You can cache a RAID0 array and an AHCI disk (with the different modes requiring different controllers). But it's the best argument I can make for buying a single large SSD, which you'd only cache to RAM unless you had an NVMe caching volume available -- yet to similar effect. Most of the 21,000 MB/s score shown here is due to the RAM-cache, with only some portion representing hits to the NVMe.
RAM is cheap. 16GB will always have RAM to spare unless you have some task and workload that will hog memory.
A couple days of operating this configuration, and everything I use in OS and software is just "right there."
Here's a benchie for a 5400 RPM 2.5" 2TB laptop spinner -- Seagate Barracuda:
If I choose to configure these disks for deferred writes -- equivalent to the "Maximum" setting of ISRT -- then the "Write" part of the equation changes also.
So someone would say "Gee, though! You have to have two SATA SSDs or "the spare, small one" to do this. In fact, you could get a large 1TB SATA SSD, put the OS volumes on it, add a ~50GB caching volume for an HDD, and cache all of that to RAM for both the SSD and the HDD, resulting in similar benchmarks.
You spend $30 on a lifetime license, free upgrades through all future versions. You configure it, tweak it and -- if you want -- forget about it. You can change the RAM-caching on the fly. If you change the size of the SSD caches, they'll be purged and the stealth-caching will begin all over again.

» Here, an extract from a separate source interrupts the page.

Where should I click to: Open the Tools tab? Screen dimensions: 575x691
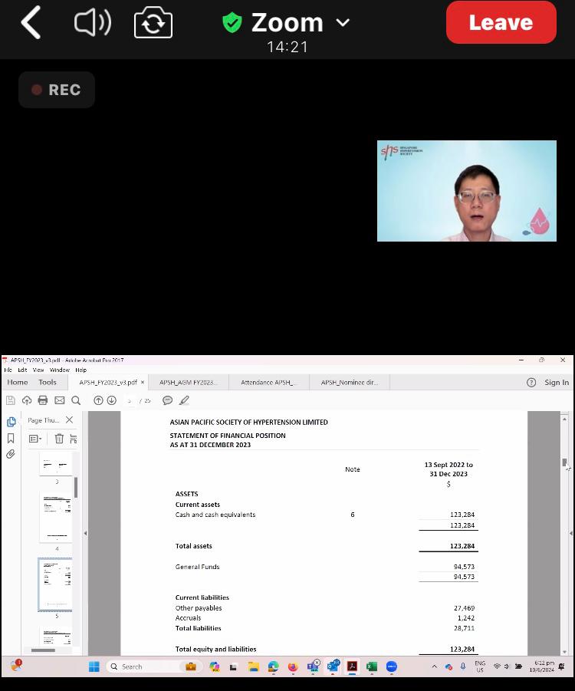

But that still means you can adjust it for usage, depending on what you're doing.
My priority is to conserve SATA ports -- for things like hot-swap bays and eSATA. You could hook up two SSD's in RAID-mode; you used two ports; your storage volume is still more limited; you can't break a RAID0 array -- and all the other misgivings. But if you had a RAID0, you could still cache it and throw AHCI-mode disks from a different controller into the configuration.
Put it another way. Instead of spending money on duplicate SSDs, you buy a program that will allow adding other disks, like spinners, into the mix.
It may be a stopgap anticipating cheaper NVMe or -- whatever -- but it works great. I've got plans to shell out for a 1TB Pro or EVO, and get myself a 27" 1440p gaming monitor.
I can wait. The only thing nagging me? My curiosity. And, of course, the other way to go is excessive RAM of 32GB kit allocated to larger caches. The only thing about that is that the Hiberfil.sys will need to be at least 16GB, but 16GB is the default for a 16GB kit.